If anyone could help me I would really appreciate it, I am absolutely incensed by this one....

 

Up til December 2004 we had services with NTL. When we moved house in Dec 2004 we tried to cancel NTL but however we tried we were not able to. During November 2004 we tried calling; couldnt get through, we tried submitting online forms on their customer service pages; no response (other than automated 'thank you for your enquiry we will contact you soon' ones) so we let our last DD go through 26 November and then all we could do was cancel the DD as we were moving out 1st week December.

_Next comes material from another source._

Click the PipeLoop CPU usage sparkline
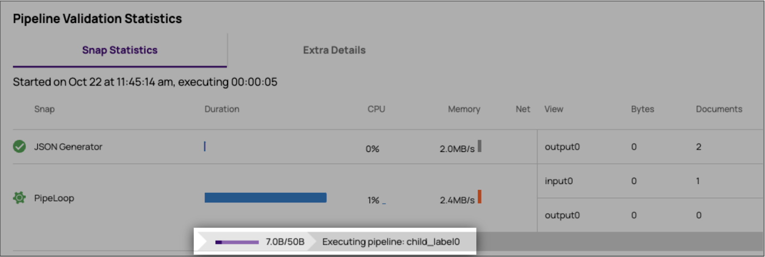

As a last ditch attempt following cancelling the DD and when we were in our new house we wrote to the Accounts Dept at NTL's head office saying that we had gone and that we had cancelled the DD and had tried to give more notice but all our attempt had failed and we sent this letter 13 December 2004 recorded post.

 

We are now receiving letters from a debt collection agency trying to collect debt for what they are saying is our last months payments (for Dec) but we were not even in the property at that time and had already given our notice in November and paid the final month end November.

 

I wrote a letter of complaint to customer concerns at Virgin Media and was pleased to get as phone call today. However they haver informed me that because the accounts records are now 'archived' that I would need to send them a postal order for £10 if I want a copy of the account proving I owe them money!!!! The cheek of it! Are they allowed to do this? To force us to pay £10 (which doesnt come off the bill if it does result in my owing the money) or force it to go back to a debt collection agency? Its so unfair, what can I do?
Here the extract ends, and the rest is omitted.